Read Searching for Bobby Fischer Online
Authors: Fred Waitzkin
Tags: #Biographies & Memoirs, #Memoirs, #Parenting & Relationships, #Parenting
Alburt’s conversational style is at the same time eloquent and understated. While he talks he occasionally puts his hand on your shoulder or arm in the manner of a reassuring older relative. When he senses that his remarks have caused surprise, he lifts an eyebrow, then continues in a quiet melodious voice. “In the Soviet Union I was often asked to draw games in important international tournaments, and even famous players such as Tal and Bronstein
were occasionally asked to lose games. When they organize a tournament in the Soviet Union, they have a plan. If they want to make a new grandmaster, they will tell the stronger players that they must lose to him. Occasionally you can refuse, but it depends on who’s asking. If it’s someone important, you can be punished severely and lose your source of income.
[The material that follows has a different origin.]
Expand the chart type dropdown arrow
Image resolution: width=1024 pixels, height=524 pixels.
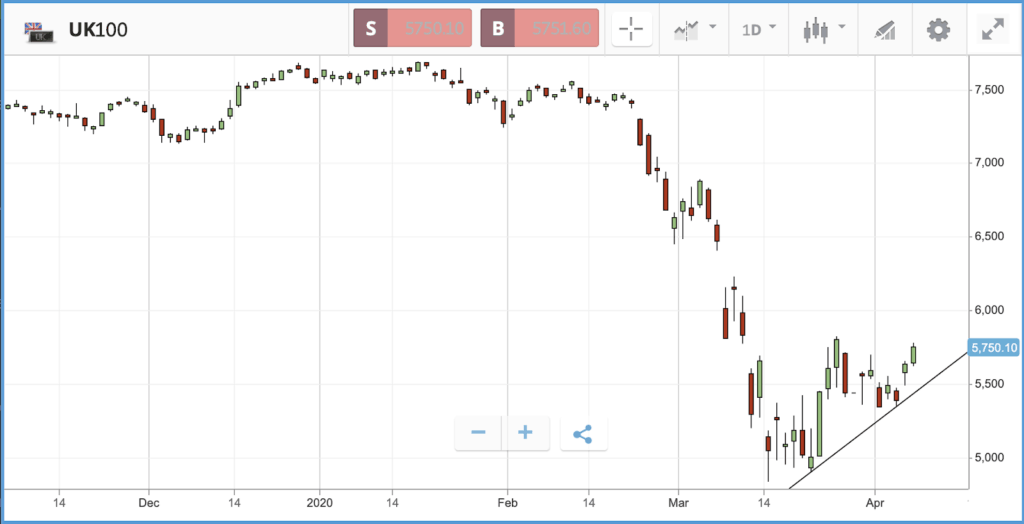(x=841, y=27)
Being asked to draw and lose games is so natural on the lowest level that when you play in an international tournament and an official says, ‘You must lose; the prestige of the Soviet Union is at stake,’ you have already learned to obey. To refuse would be a hard crime against the state.”
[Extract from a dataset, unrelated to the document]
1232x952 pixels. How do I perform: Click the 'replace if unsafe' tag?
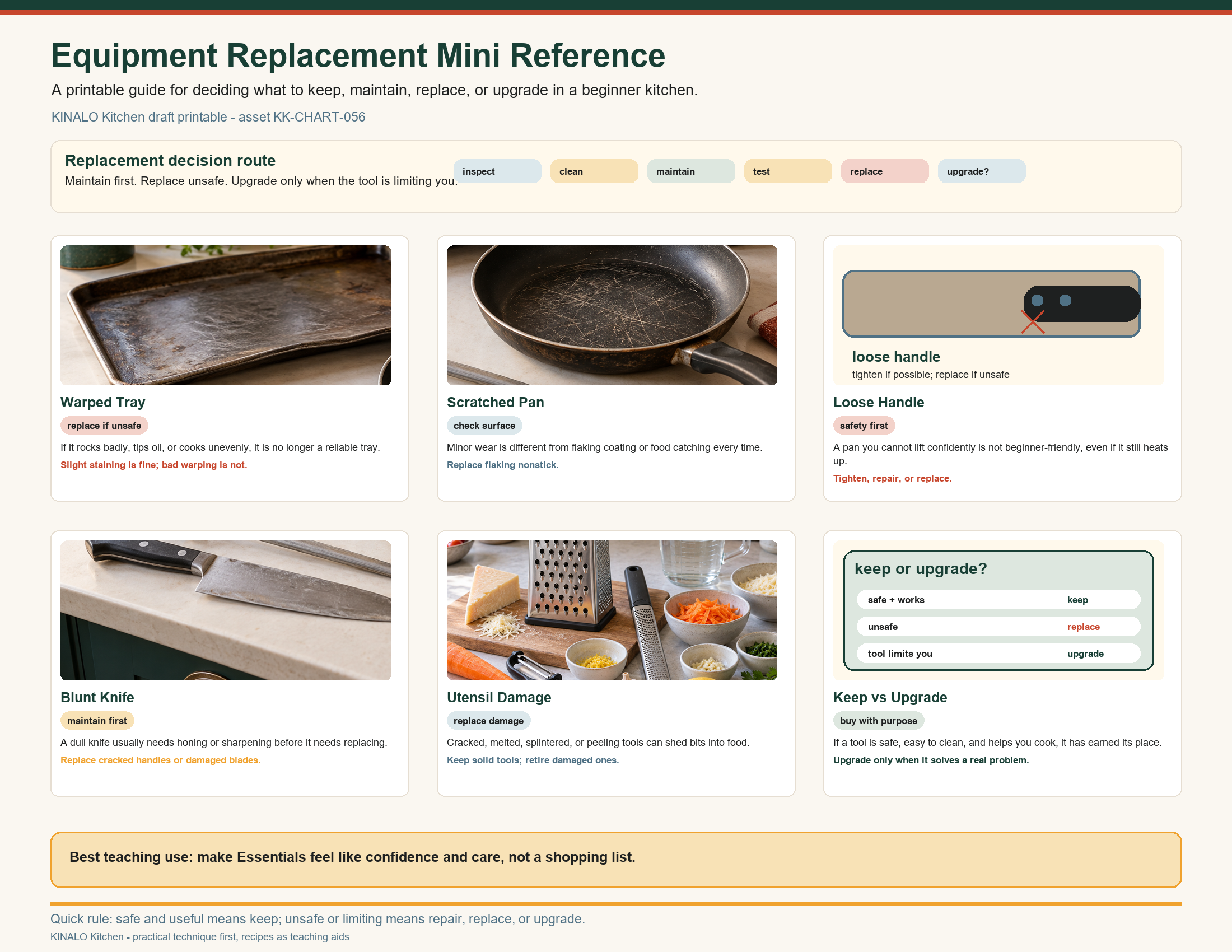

For the past several months, the upcoming championship match in Moscow had dominated the daily conversation of chess players in New York City, but when the subject was raised with Alburt, he seemed sad and slightly bored. “Today Kasparov would be the favorite,” he said, “but changes could take place in the highest reaches of the Soviet government that would make the match a fiction. For years, Karpov had a benefactor in the government. Through his connection with this man, Karpov gained more political power and material privileges than any other Soviet chess player in history. Then, during the time of the Korchnoi match, he became a favorite of Brezhnev. But after Brezhnev’s death, Andropov removed Karpov’s patron from his high government position and sent him to Hungary on the pretext that he was a homosexual. This weakened Karpov’s position, even though he was still world champion.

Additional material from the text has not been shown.